2. Red Action Decision: The Red agent uses the LLM to decide an attack step. This could be a reconnaissance action (scanning a host, enumerating users, etc.), an exploit attempt on a discovered vulnerability, a lateral movement from an already compromised machine, or a strategic move like establishing persistence or exfiltrating data. The agent generates an Action (in a structured format or natural language) describing what it will do, and an Explanation justifying why this action is logical given its goals.

3. Environment Update (Attack): The environment module processes the Red agent’s action. It checks if the action is valid and then determines the outcome. For example, if the Red agent decided to exploit Host A via a buffer overflow (and Host A is indeed vulnerable to that exploit), the environment would mark Host A as compromised and possibly generate an alert (e.g., the host’s intrusion detection system triggers an alarm). If the attack fails (say Host A is not vulnerable or the exploit was mis-targeted), the environment might still produce some observable clue (like an error log or a minor network anomaly) or nothing if the action was completely stealthy [7].

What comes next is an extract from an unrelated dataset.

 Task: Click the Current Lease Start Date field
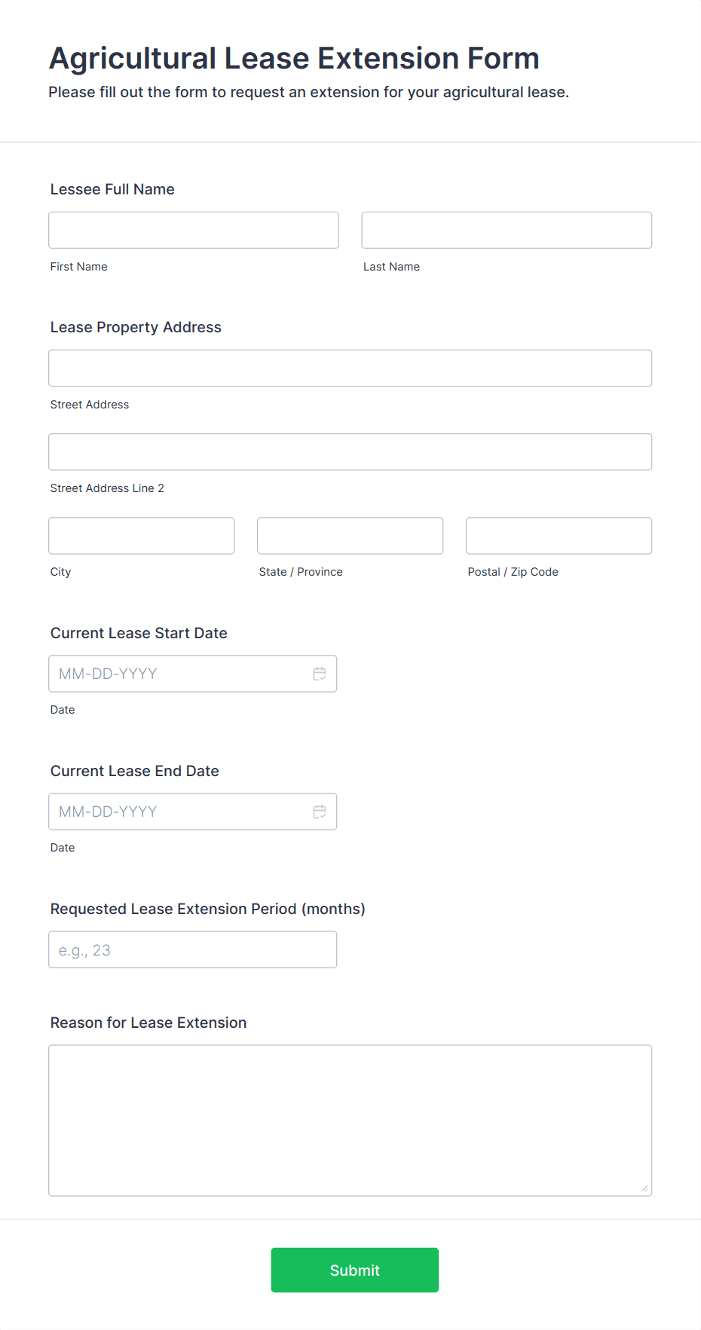[193, 674]
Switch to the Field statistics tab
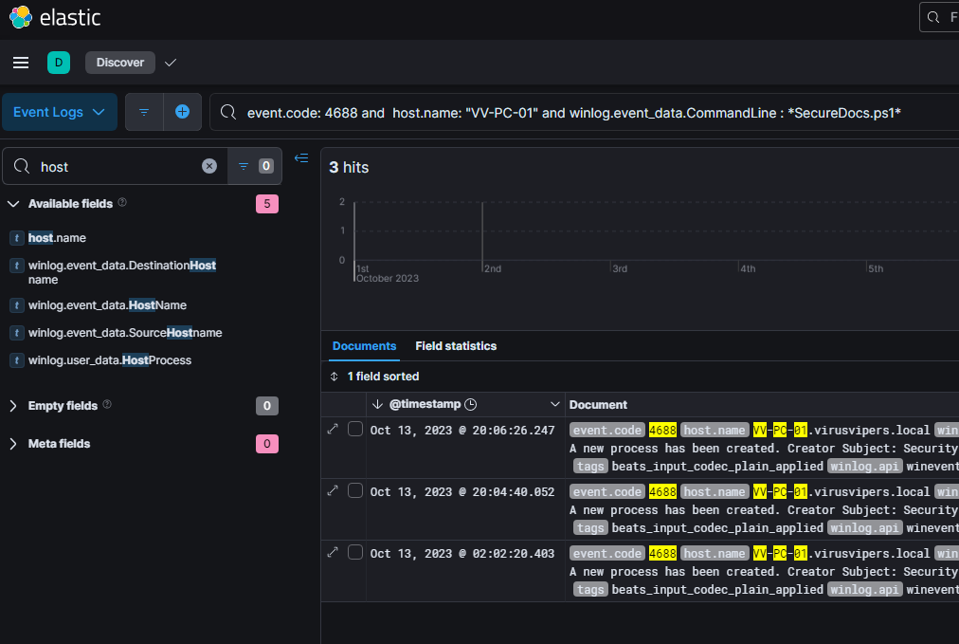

4. Blue Observation: The Blue LLM agent is then presented with its view of the world. This includes any security alerts or anomalous events that were triggered by the Red agent’s action, as well as the overall system status (which hosts are up, which services are running, any integrity checks failing, etc.). The Blue agent does not have perfect knowledge of what the Red did; it only sees what the monitoring systems would detect. For instance, it might receive an alert “Host A: unusual process execution detected” or see network logs indicating a port scan from a certain IP address. All such cues form the Blue agent’s observation.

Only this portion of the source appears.